These transformations were chosen to mimic real-world variations that might be encountered in different environments, such as changes in lighting, perspective, and orientation. For example, color jittering allowed the model to learn to recognize hazards under varying light conditions, while random cropping helped it focus on relevant portions of images even when parts of the sign were partially obscured [43]. Figure 4 below shows the data preprocessing and augmentation pipeline, highlighting each step from initial image input to the final processed output.

Figure 4. Pipeline illustrating data preprocessing and augmentation techniques used to improve model training.

4.4. Convolutional Neural Network Model Training

The key element of the hazard detection system is a specially made convolutional neural network that was created to categorize images into seven different groups, like “high voltage,” “radioactive,” and “flammable.”

The CNN contains convolutional layers for extracting important features, pooling layers for decreasing spatial dimensions, and fully connected layers for the ultimate classification. In order to avoid overfitting, dropout layers are utilized to randomly deactivate neurons in each training iteration, ensuring the model learns a variety of features without depending on particular patterns. Overfitting happens when the model memorizes patterns from the training data that do not apply well to new, unseen data.

Dropout assists in addressing this issue by prompting the model to acquire a broader range of features. Throughout the training phase, groups of preprocessed images are entered into the network, and the cross-entropy loss function is employed to update the weights. This loss function plays a crucial role in overseeing the training procedure by evaluating the similarity between the predicted probabilities and the true labels. The model’s ability to accurately detect dangers is assessed using metrics like accuracy, precision, recall, and F1 score, giving a complete summary of its performance.

The Adam optimizer was selected for its adaptive learning rate capabilities, facilitating efficient convergence during training.

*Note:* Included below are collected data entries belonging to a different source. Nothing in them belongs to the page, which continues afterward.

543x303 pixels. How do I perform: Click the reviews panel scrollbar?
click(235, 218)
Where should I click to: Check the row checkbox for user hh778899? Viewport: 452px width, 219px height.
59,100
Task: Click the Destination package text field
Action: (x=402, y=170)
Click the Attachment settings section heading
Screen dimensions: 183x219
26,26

Recent advancements have demonstrated how dynamic parameter adjustment in Adam can improve convergence speed and model generalization in deep learning frameworks [44]. The Adam optimizer combines the benefits of adaptive learning rates and momentum, helping the model converge faster and navigate complex error surfaces efficiently. During the training process, a learning rate schedule was applied, starting at 0.0003 and gradually reducing it at specific epochs. This adjustment allowed the model to fine-tune its weights and improve performance as training progressed.

The cross-entropy loss function used during training is defined by:

L = - \frac{1}{N} \sum_{i = 1}^{N} \sum_{j = 1}^{C} y_{i j} \log (p_{i j})

(2)

where L is the cross-entropy loss, N is the number of samples, C is the total number of classes,

y_{i j}

is the binary indicator that shows 1 if the class label is correct and 0 if it is wrong, and

p_{i j}

is the predicted probability that sample i belongs to class j.

This equation measures how close the predicted probabilities are to the actual labels. Lower values of L indicate better model performance, guiding the training process to adjust the weights in a way that reduces the error.

The cross-entropy loss function was employed for the following reasons.

Optimized for Multi-Class Classification: Unlike MSE, which treats class probabilities as continuous values, cross-entropy directly measures the distance between predicted probabilities and actual labels, making it more effective for classification.
Ideal for Softmax Activation: CNNs use a softmax layer in the final stage to generate class probabilities. Cross-entropy is mathematically suited for softmax, as it ensures stable gradient updates and prevents probability distortions.
Prevents Vanishing Gradients: In deep networks, MSE tends to produce small gradients, leading to slow convergence. Cross-entropy provides larger gradient updates for incorrect classifications, improving training efficiency.
Better Probability Calibration: Cross-entropy ensures that predicted probabilities reflect confidence in classification, making it highly suitable for real-time hazard detection.
Computational Efficiency: The function generates well-structured gradients, which allows faster convergence and more effective weight updates during backpropagation.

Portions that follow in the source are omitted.